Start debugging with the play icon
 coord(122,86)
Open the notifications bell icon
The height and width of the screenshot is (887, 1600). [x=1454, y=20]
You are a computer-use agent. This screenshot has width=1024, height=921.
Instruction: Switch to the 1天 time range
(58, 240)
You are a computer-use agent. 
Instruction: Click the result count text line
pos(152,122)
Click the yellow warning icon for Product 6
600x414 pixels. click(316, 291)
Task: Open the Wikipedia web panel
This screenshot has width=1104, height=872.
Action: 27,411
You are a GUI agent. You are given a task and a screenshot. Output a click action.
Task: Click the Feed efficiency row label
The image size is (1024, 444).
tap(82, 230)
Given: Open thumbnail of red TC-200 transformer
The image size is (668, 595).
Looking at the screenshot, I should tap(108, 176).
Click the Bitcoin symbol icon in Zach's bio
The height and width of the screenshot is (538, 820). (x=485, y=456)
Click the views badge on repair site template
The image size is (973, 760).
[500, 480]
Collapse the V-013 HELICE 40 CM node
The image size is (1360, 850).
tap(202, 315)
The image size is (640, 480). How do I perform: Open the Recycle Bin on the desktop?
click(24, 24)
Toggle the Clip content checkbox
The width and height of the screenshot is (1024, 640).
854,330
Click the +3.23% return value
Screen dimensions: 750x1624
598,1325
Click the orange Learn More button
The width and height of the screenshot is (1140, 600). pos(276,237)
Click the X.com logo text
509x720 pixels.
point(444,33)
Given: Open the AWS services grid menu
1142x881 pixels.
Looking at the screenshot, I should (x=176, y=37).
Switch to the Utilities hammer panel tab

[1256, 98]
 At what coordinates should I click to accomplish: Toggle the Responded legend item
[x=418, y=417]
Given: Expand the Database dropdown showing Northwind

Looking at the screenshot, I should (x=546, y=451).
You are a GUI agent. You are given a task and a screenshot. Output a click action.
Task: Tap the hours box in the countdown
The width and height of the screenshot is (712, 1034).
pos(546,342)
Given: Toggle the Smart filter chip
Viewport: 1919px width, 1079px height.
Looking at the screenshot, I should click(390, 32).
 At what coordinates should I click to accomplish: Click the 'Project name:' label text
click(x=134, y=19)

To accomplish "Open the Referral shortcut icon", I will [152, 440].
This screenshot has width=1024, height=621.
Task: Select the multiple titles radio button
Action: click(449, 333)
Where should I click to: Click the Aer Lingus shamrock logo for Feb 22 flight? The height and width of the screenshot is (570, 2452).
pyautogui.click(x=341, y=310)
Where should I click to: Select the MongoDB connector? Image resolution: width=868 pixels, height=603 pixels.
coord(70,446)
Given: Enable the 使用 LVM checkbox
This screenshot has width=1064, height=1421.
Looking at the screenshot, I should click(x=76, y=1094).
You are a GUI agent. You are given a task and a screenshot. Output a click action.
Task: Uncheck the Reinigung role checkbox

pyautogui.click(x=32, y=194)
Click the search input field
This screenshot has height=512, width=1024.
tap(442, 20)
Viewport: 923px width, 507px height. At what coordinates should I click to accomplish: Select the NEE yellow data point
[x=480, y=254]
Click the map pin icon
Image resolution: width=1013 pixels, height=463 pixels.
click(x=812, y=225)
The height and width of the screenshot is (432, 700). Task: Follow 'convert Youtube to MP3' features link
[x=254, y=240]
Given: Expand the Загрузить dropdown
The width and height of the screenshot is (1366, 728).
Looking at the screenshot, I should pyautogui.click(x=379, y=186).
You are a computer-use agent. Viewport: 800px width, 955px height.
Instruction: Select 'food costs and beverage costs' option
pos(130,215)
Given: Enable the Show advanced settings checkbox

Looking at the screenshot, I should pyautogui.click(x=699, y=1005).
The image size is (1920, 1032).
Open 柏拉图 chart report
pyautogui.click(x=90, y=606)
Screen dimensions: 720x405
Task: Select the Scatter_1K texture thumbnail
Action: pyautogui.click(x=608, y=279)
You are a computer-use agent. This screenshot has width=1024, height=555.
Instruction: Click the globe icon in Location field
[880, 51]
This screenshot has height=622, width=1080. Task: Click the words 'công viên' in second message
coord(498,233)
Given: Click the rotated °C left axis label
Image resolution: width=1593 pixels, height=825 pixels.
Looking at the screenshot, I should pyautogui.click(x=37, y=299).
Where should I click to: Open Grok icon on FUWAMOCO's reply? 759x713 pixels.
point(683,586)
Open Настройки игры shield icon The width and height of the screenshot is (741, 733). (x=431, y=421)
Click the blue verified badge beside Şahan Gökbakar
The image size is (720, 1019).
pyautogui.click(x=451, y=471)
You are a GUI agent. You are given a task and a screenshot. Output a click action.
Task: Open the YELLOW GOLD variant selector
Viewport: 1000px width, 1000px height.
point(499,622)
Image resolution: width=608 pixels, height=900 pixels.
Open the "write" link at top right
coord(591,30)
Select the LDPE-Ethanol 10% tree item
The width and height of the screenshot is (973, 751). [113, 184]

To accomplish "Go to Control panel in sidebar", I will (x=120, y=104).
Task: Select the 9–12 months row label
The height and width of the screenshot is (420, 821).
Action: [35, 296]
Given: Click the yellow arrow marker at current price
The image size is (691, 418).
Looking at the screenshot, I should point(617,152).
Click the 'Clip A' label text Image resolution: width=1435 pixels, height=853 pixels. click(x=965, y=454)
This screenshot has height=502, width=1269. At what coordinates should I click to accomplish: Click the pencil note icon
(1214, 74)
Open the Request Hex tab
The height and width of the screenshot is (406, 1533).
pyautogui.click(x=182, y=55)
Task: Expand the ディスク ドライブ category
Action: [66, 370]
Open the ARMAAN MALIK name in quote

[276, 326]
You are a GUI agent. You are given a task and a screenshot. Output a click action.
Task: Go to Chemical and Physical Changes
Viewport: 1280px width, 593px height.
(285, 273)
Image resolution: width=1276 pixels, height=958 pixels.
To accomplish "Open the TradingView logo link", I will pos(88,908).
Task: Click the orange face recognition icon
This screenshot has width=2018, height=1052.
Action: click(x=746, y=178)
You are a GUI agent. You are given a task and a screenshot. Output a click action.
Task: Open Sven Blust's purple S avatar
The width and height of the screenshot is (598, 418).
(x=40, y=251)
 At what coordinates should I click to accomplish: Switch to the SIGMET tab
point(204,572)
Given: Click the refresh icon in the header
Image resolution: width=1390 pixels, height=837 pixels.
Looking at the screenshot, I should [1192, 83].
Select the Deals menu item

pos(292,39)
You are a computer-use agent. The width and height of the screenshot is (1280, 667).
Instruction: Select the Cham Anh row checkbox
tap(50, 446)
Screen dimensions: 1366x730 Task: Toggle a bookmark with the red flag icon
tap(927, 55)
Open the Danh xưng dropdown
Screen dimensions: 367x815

○ ○ ○ ○

**EXERCISE**
Write out the lines from the one containing "Instruction: Select the Cham Anh row checkbox" through the last line of the records above. Include both of those lines and nothing else.

**ANSWER BELOW**
Instruction: Select the Cham Anh row checkbox
tap(50, 446)
Screen dimensions: 1366x730 Task: Toggle a bookmark with the red flag icon
tap(927, 55)
Open the Danh xưng dropdown
Screen dimensions: 367x815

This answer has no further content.